Naturally, the Eldorado carried on in Bristol fashion. It first appeared in 1953 as a very limited edition; only 532 were made in its inaugural year.
Starting in 1956, a hardtop coupe was added as a companion model. Due to there now being two Eldorado models, the convertible became the Eldorado Biarritz, while the hardtop coupe was known as the Eldorado Seville. Sevilles received a vinyl roof covering.
Somewhat novel for 1956, but it would be de rigueur by the late ’60s on virtually everything, from Eldorados to Plymouth Valiants.
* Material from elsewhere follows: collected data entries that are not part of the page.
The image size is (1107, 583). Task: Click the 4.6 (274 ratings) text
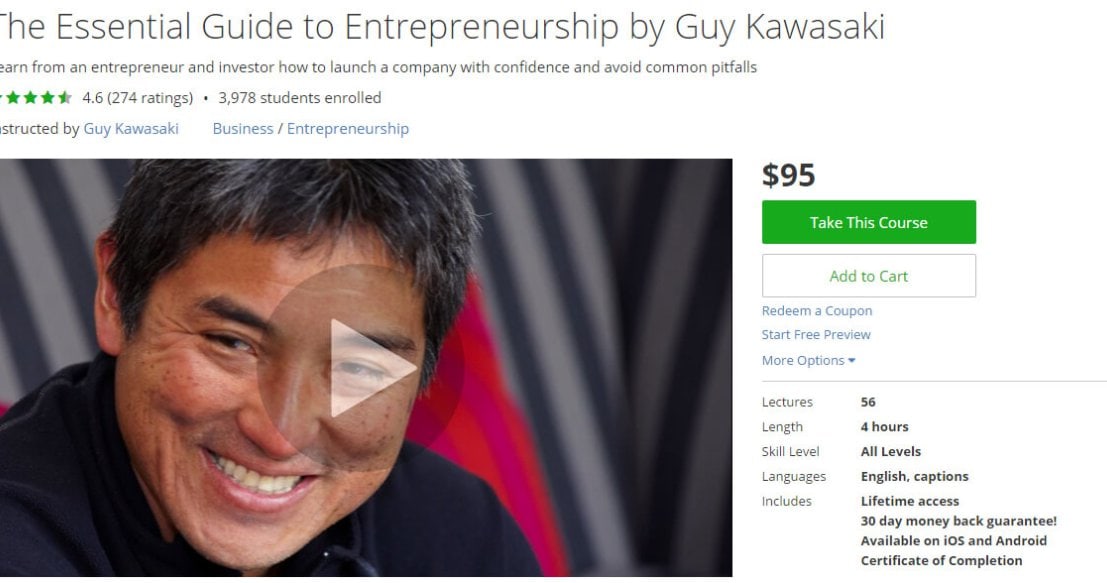tap(138, 98)
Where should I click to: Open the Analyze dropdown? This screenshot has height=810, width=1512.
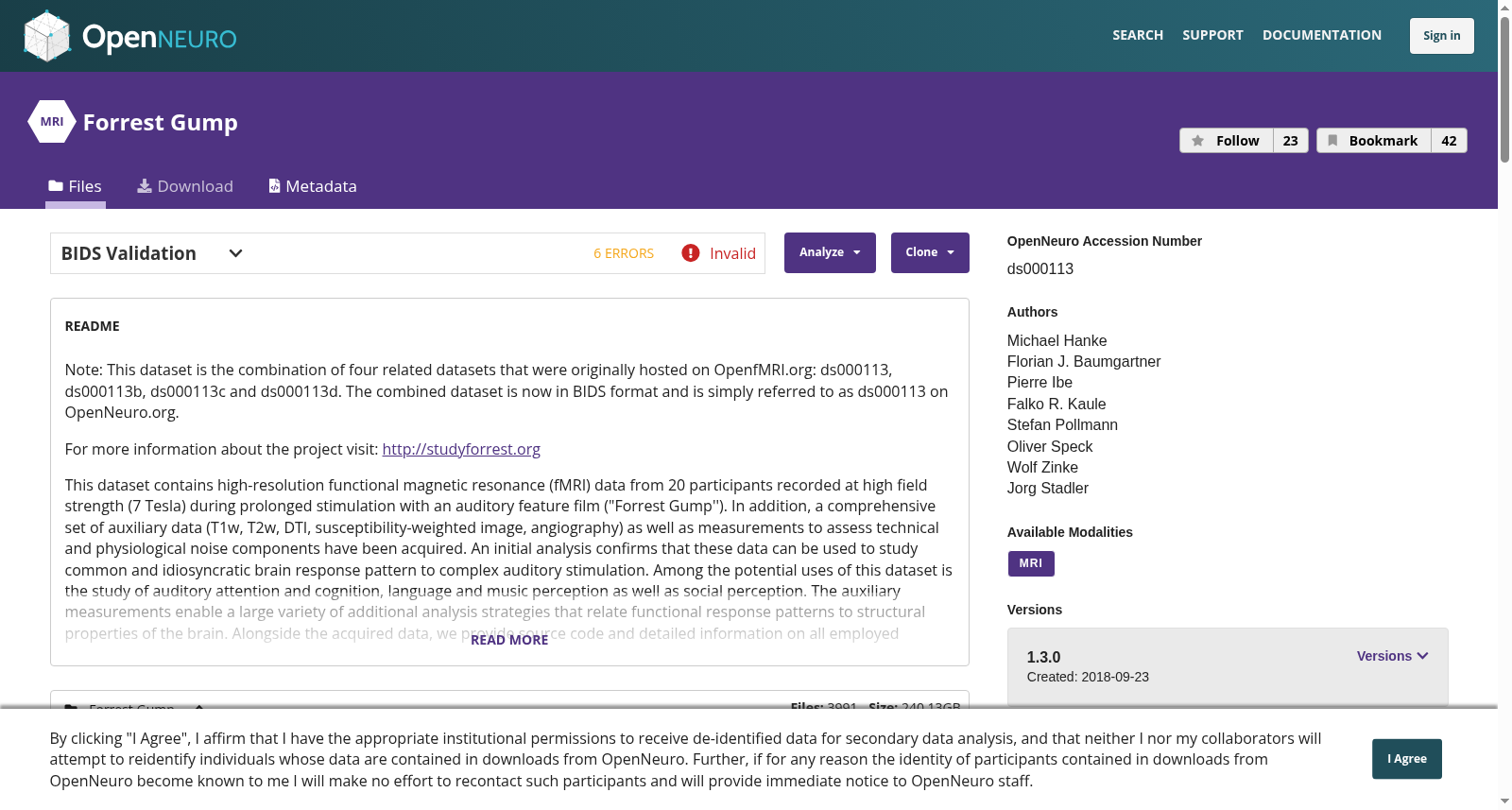point(830,252)
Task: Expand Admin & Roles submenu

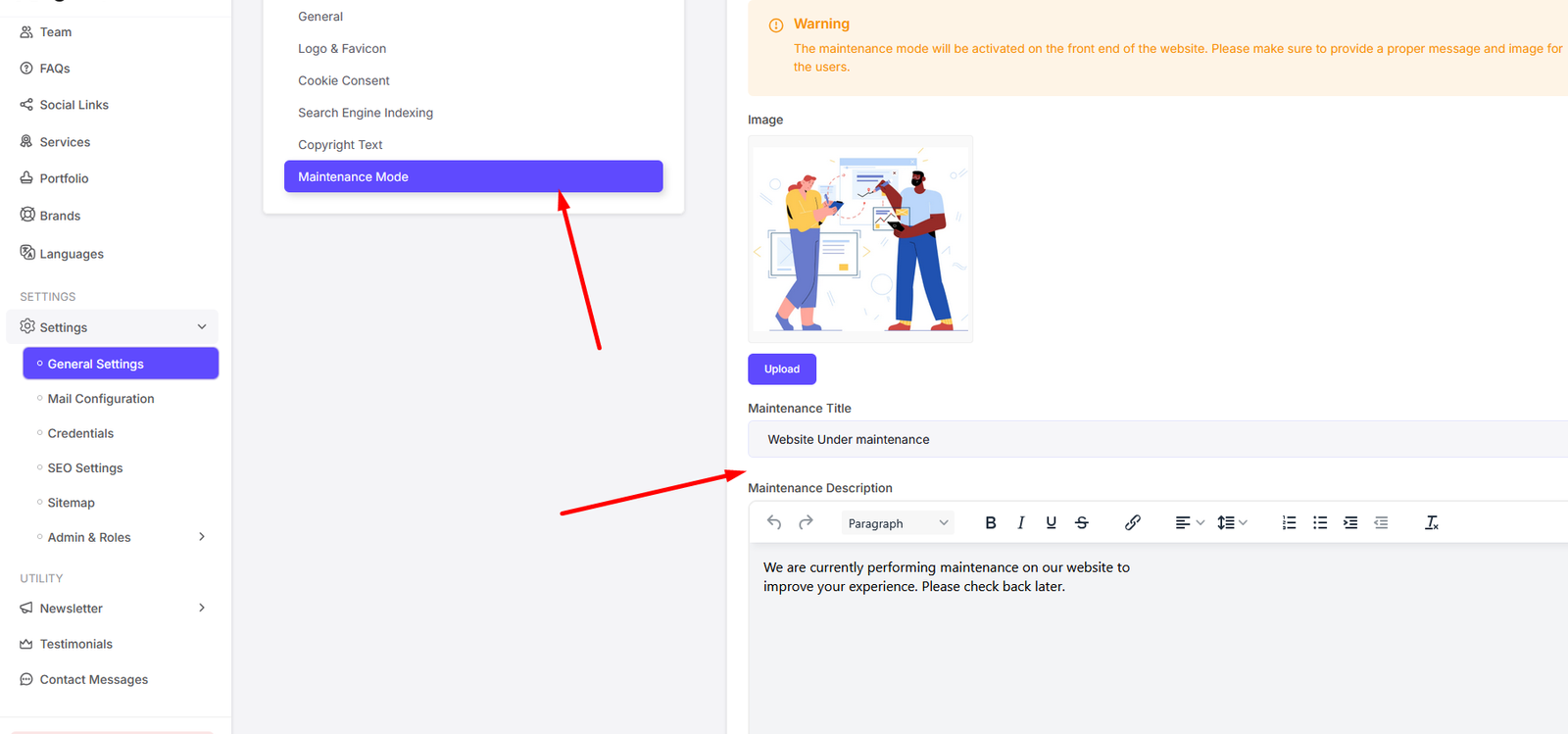Action: click(x=202, y=537)
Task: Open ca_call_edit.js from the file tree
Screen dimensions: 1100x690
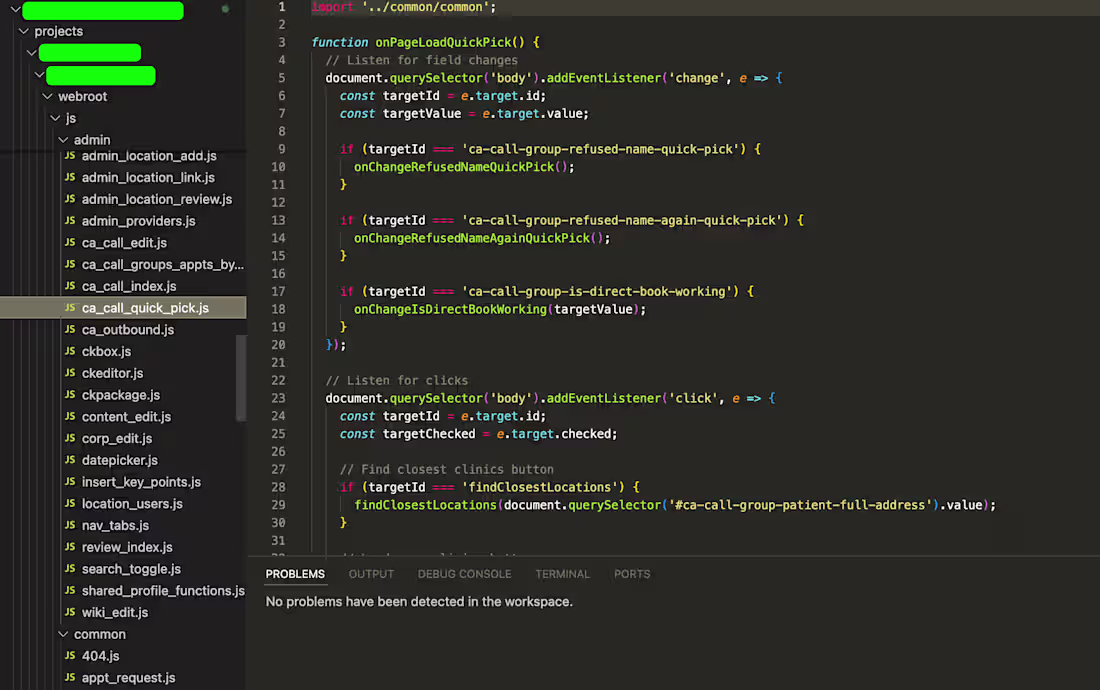Action: [124, 243]
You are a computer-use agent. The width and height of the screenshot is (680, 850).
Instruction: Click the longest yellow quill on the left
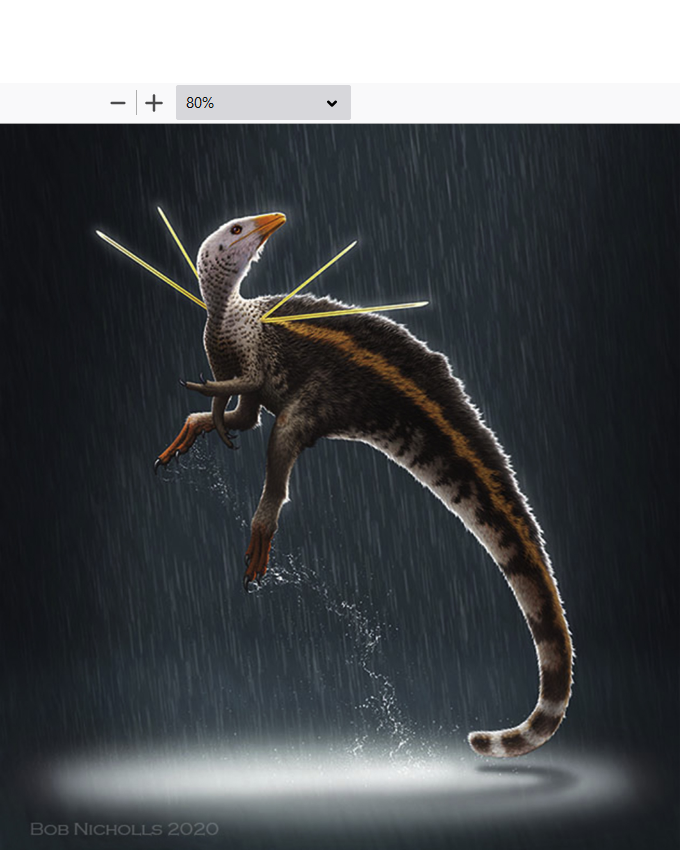150,269
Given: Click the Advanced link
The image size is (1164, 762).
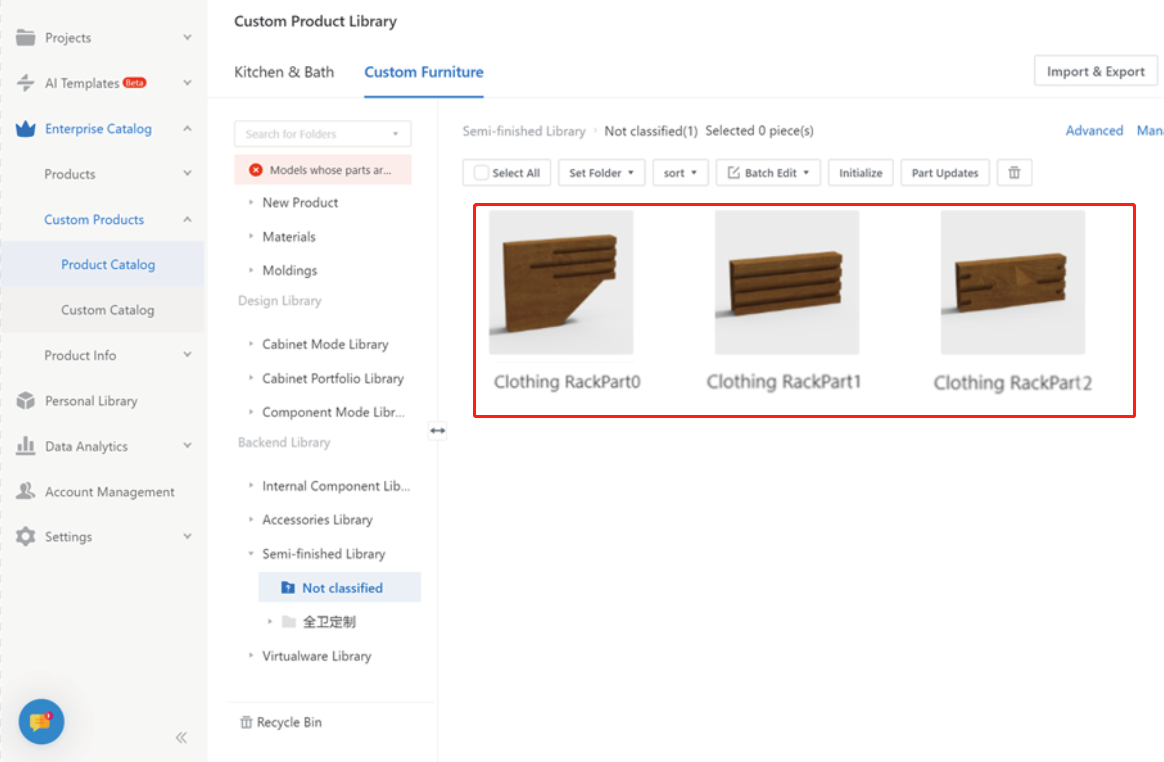Looking at the screenshot, I should point(1094,130).
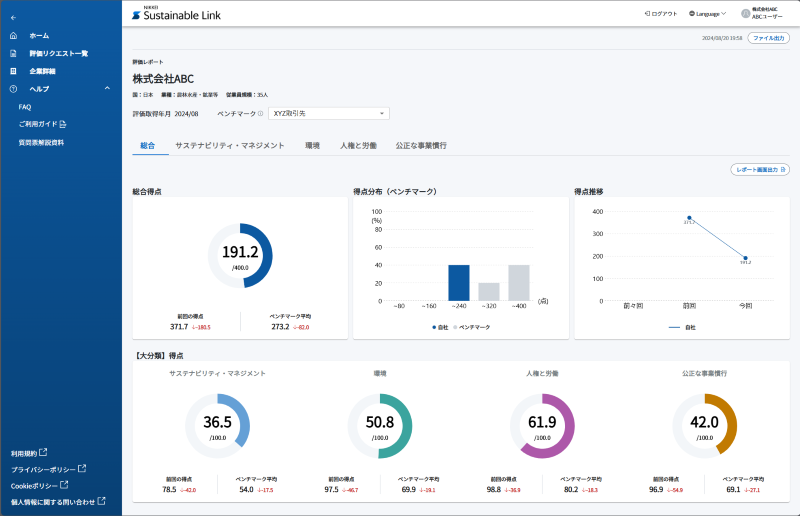This screenshot has width=800, height=516.
Task: Click the 企業詳細 building icon
Action: [13, 71]
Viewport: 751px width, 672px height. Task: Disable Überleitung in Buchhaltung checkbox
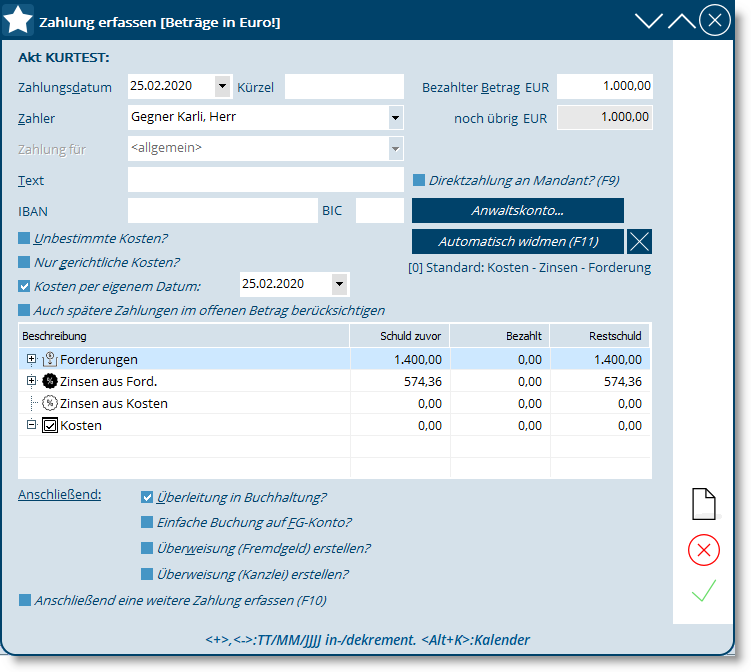(147, 497)
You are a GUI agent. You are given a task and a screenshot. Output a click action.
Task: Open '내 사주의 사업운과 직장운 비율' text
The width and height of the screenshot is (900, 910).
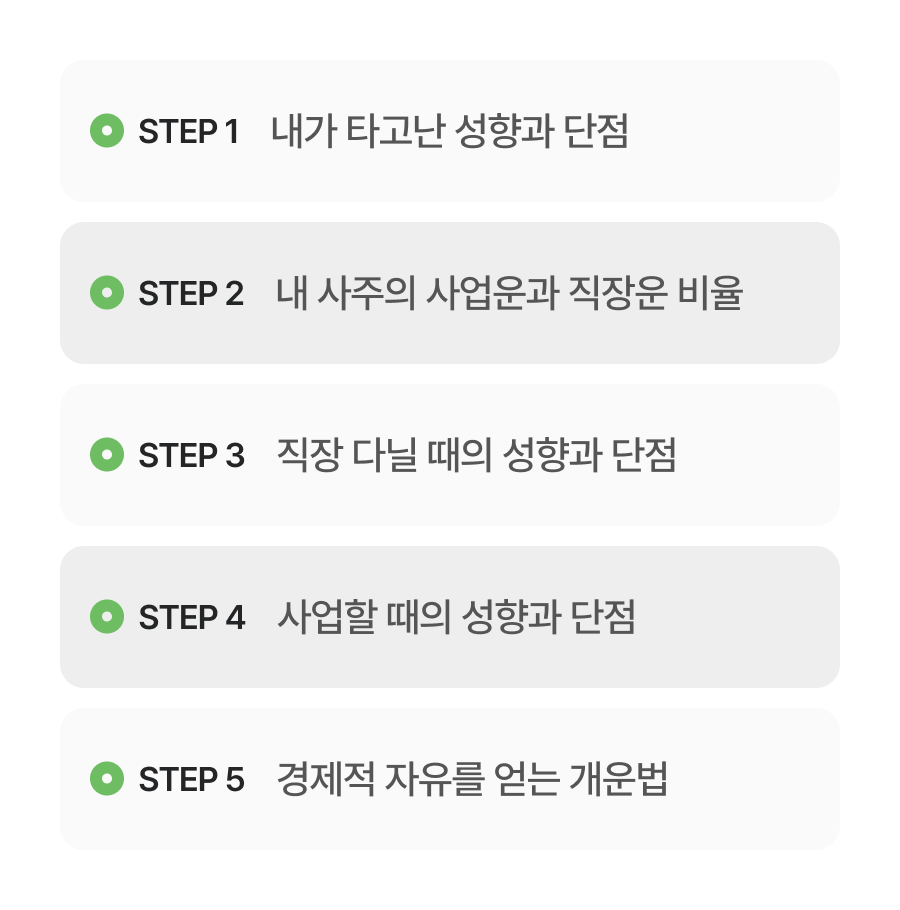(x=509, y=293)
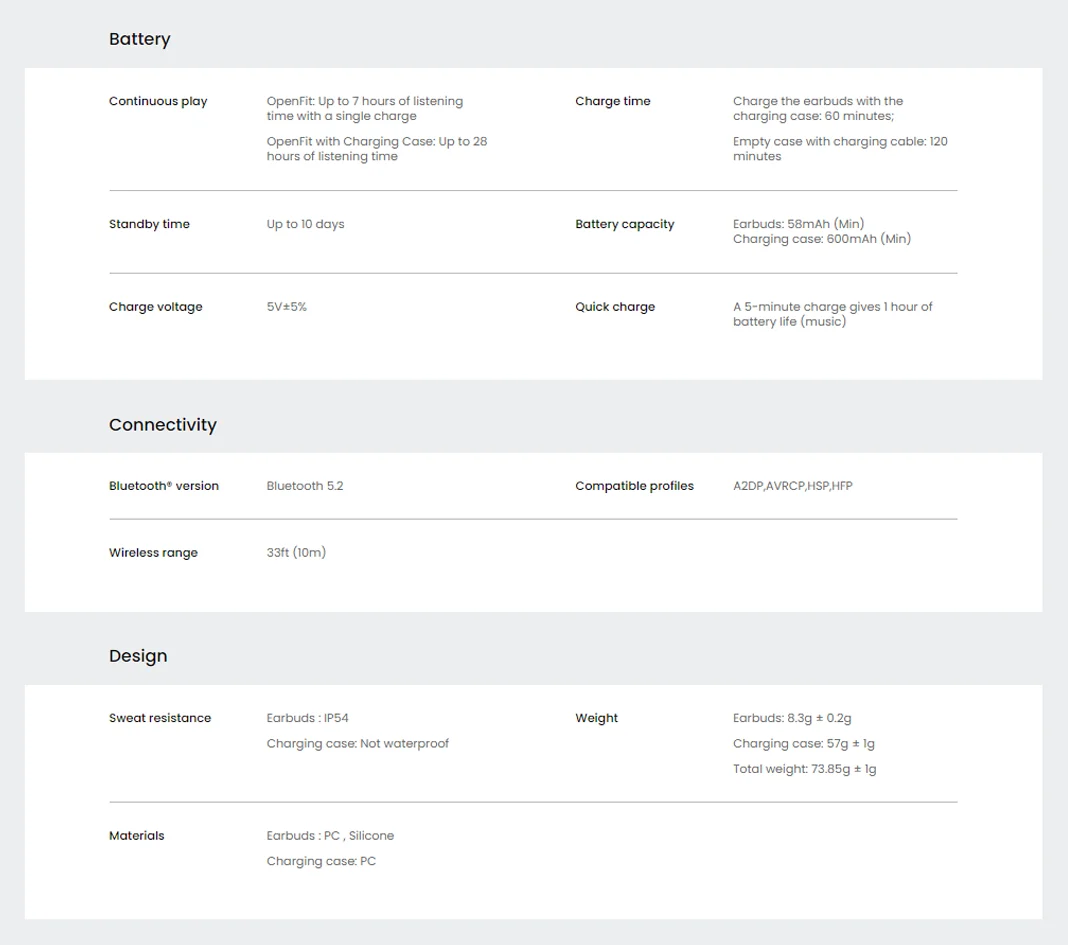
Task: Click the Compatible profiles label
Action: point(634,486)
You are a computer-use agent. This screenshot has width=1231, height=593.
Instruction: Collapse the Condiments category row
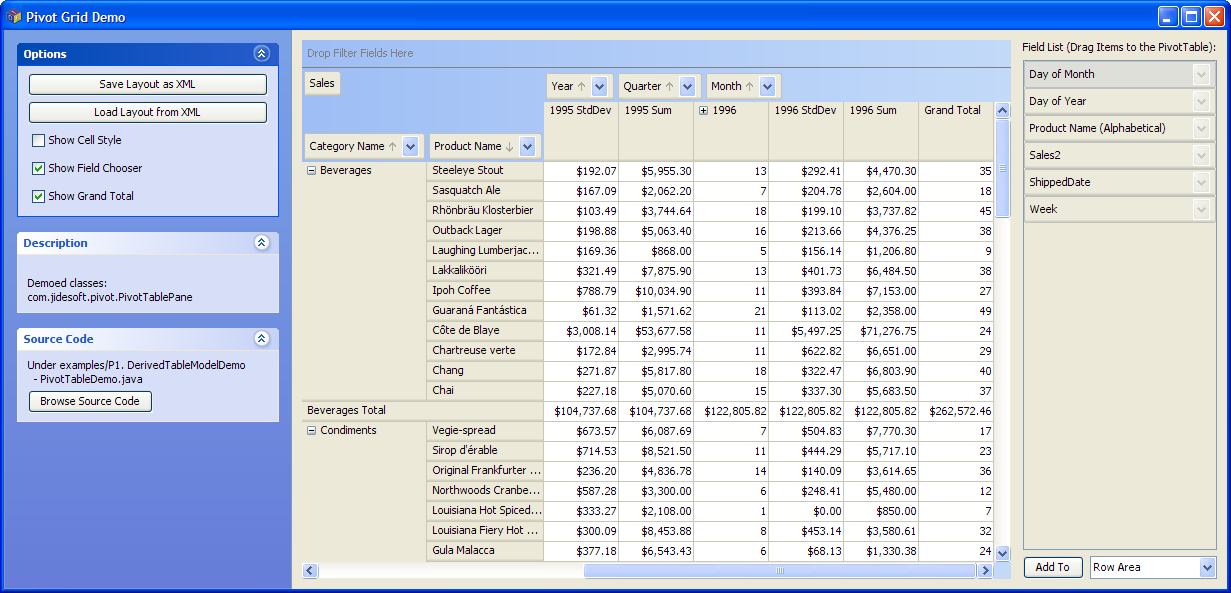point(311,431)
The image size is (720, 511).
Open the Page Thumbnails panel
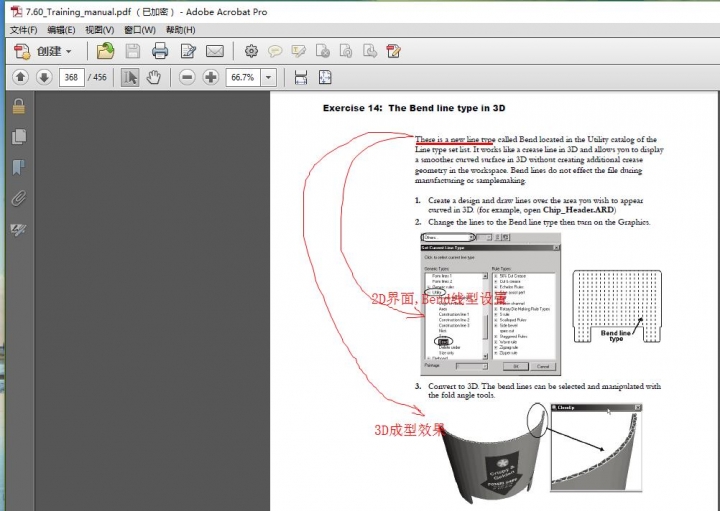pos(18,136)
The Biarritz/Seville model selection carried on through the 1960 model year, but with the introduction of the 1961 Cadillacs, the Eldorado was back to a single model, the convertible. It retained its Biarritz designation, however.
What price exclusivity? In 1961, at your local Cadillac dealer, it came to $6,477. Curb weight was 4,805 pounds. For comparison’s sake, the two least-expensive Cadillacs in 1961 were the Series 62 4-window sedan and the Series 62 six-window sedan. Both retailed for $5,080. The priciest? The Series 75 Imperial sedan, at $9,748.
To compare the princely amount the Eldorado Biarritz demanded, consider the fact that a 1961 Impala convertible, not exactly a cheapskate special, sold for a suggested retail price of $2,954 with a V8 and $2,847 with a six. A plain-Jane 1961 Corvair 500 club coupe was $1,984.
So perhaps it was not a surprise that production was limited. Only 1,450 Eldorado Biarritz convertibles were produced for the model year.
But you can rest assured that each and every one of them was plush, luxurious and most certainly exclusive! One thing the 1961 Eldorado Biarritz owner could count on, he wasn’t going to see another car like his in traffic very often.
The 1961 Cadillac showroom brochure didn’t pull any punches either: “Rarely, and only to a supremely fortunate few, there comes an automobile the very sight of which summons forth visions of distant mountains, pounding surf and soft Southern skies.”
“Such a car is the 1961 Eldorado Biarritz, beyond question the most beautiful convertible ever created.” Golly GM, tell us what you REALLY think! Ha ha.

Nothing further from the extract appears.